**What needs to be done**
Look below for the line holding "kullanım politikası (293, 2223)" and the line holding "新聞中心 (842, 814)". Repeat those two and everything between, exactly.

***

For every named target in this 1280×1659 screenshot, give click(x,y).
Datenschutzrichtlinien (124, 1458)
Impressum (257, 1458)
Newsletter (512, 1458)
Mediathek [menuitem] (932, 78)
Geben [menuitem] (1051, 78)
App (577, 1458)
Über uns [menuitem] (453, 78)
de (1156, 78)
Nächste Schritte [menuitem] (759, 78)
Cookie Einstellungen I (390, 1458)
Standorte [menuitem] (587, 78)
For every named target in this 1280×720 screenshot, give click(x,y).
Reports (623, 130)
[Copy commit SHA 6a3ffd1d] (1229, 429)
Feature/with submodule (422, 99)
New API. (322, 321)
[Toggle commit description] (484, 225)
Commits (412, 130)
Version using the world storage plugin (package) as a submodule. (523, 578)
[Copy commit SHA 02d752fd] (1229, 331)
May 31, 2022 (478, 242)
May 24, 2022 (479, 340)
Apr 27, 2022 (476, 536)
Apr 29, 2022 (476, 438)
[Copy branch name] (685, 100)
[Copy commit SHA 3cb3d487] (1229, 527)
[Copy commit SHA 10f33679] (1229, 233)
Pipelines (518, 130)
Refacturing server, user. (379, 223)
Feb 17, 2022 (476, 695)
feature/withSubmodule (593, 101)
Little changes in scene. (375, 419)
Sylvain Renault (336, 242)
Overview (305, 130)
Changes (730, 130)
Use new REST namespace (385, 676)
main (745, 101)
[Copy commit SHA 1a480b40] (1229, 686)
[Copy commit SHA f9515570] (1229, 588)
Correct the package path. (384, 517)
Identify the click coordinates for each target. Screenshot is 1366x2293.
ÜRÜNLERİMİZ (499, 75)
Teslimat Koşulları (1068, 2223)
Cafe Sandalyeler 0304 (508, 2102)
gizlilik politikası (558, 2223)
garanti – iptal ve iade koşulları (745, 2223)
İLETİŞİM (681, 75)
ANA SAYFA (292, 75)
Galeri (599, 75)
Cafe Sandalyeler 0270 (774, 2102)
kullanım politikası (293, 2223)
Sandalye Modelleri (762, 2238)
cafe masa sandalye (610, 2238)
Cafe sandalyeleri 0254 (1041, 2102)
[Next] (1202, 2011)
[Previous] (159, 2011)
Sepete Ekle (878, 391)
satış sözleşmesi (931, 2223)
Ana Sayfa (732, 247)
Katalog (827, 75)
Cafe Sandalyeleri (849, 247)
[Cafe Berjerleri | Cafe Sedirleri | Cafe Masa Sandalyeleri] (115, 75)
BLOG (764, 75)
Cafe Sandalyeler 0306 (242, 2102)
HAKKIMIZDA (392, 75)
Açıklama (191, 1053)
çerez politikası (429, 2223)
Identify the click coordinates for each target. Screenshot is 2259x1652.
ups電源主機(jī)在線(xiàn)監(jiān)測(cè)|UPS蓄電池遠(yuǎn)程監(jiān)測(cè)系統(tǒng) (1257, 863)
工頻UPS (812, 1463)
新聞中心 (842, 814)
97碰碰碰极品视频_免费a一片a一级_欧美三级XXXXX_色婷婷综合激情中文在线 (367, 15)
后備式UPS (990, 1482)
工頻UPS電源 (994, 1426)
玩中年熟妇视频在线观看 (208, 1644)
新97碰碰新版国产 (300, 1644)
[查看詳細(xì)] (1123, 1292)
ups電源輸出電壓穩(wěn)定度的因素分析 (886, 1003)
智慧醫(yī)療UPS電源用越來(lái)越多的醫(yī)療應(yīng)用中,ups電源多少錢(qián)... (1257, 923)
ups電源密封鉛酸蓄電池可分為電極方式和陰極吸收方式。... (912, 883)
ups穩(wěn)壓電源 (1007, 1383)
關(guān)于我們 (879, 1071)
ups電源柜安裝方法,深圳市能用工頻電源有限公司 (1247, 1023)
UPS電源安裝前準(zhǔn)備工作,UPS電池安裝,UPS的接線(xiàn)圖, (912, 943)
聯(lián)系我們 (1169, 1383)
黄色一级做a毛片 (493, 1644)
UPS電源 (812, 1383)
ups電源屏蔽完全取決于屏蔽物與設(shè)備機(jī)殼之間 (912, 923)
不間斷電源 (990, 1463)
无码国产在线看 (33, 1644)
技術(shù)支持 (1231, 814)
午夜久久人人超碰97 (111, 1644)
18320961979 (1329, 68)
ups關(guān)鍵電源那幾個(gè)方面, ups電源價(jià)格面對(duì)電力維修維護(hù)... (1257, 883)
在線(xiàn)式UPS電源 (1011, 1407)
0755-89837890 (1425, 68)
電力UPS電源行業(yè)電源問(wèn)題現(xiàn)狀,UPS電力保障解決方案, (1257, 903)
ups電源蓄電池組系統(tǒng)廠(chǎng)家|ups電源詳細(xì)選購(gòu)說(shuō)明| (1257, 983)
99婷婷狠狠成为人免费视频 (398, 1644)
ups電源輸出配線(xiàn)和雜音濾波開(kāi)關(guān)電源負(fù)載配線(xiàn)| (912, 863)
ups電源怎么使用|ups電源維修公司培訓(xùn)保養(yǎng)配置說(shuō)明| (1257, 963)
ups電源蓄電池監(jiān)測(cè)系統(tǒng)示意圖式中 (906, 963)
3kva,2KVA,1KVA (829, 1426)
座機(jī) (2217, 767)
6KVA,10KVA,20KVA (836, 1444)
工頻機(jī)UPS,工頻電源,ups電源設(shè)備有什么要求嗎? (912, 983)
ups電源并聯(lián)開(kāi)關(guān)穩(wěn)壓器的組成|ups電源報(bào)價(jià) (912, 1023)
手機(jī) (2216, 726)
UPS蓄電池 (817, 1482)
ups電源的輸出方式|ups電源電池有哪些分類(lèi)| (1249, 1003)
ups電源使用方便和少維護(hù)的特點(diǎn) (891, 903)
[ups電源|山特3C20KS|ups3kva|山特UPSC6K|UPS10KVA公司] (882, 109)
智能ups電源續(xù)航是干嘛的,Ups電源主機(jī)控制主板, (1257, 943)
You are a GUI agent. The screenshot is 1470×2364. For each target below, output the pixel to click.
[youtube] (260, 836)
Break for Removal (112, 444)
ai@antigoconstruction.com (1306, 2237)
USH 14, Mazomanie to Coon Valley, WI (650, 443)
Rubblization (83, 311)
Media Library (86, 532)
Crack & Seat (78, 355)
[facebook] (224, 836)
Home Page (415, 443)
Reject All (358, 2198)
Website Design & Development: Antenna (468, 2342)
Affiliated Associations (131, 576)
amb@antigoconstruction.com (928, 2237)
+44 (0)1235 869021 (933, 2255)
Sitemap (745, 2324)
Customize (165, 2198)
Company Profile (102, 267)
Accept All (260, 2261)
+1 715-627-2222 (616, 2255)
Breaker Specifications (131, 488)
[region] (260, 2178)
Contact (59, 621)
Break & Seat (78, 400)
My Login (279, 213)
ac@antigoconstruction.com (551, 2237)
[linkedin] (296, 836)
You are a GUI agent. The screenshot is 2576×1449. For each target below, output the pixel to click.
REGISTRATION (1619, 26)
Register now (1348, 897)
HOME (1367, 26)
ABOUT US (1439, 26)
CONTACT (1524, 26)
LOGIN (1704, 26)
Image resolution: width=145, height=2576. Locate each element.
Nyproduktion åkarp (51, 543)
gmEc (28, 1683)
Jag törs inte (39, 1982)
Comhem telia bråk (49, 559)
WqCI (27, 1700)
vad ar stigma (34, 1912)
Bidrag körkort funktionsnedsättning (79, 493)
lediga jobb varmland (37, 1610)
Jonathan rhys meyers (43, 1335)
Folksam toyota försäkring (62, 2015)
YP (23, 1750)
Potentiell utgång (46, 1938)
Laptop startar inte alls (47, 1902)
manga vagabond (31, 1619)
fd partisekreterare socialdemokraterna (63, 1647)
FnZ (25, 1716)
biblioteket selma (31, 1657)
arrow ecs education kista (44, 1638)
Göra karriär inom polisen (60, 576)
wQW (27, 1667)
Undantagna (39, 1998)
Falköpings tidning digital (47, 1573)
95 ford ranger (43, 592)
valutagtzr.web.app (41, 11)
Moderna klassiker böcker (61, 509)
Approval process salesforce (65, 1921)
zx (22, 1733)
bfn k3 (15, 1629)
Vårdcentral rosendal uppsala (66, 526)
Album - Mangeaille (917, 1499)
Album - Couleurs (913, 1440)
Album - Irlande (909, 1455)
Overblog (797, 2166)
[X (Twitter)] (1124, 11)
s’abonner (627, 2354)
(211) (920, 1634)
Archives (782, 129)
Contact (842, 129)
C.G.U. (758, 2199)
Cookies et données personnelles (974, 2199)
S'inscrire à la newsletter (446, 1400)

***

**Expected output**
kullanım politikası (293, 2223)
Sandalye Modelleri (762, 2238)
cafe masa sandalye (610, 2238)
Cafe sandalyeleri 0254 (1041, 2102)
[Next] (1202, 2011)
[Previous] (159, 2011)
Sepete Ekle (878, 391)
satış sözleşmesi (931, 2223)
Ana Sayfa (732, 247)
Katalog (827, 75)
Cafe Sandalyeleri (849, 247)
[Cafe Berjerleri | Cafe Sedirleri | Cafe Masa Sandalyeleri] (115, 75)
BLOG (764, 75)
Cafe Sandalyeler 0306 (242, 2102)
HAKKIMIZDA (392, 75)
Açıklama (191, 1053)
çerez politikası (429, 2223)
Identify the click coordinates for each target. Screenshot is 2259x1652.
ups電源主機(jī)在線(xiàn)監(jiān)測(cè)|UPS蓄電池遠(yuǎn)程監(jiān)測(cè)系統(tǒng) (1257, 863)
工頻UPS (812, 1463)
新聞中心 (842, 814)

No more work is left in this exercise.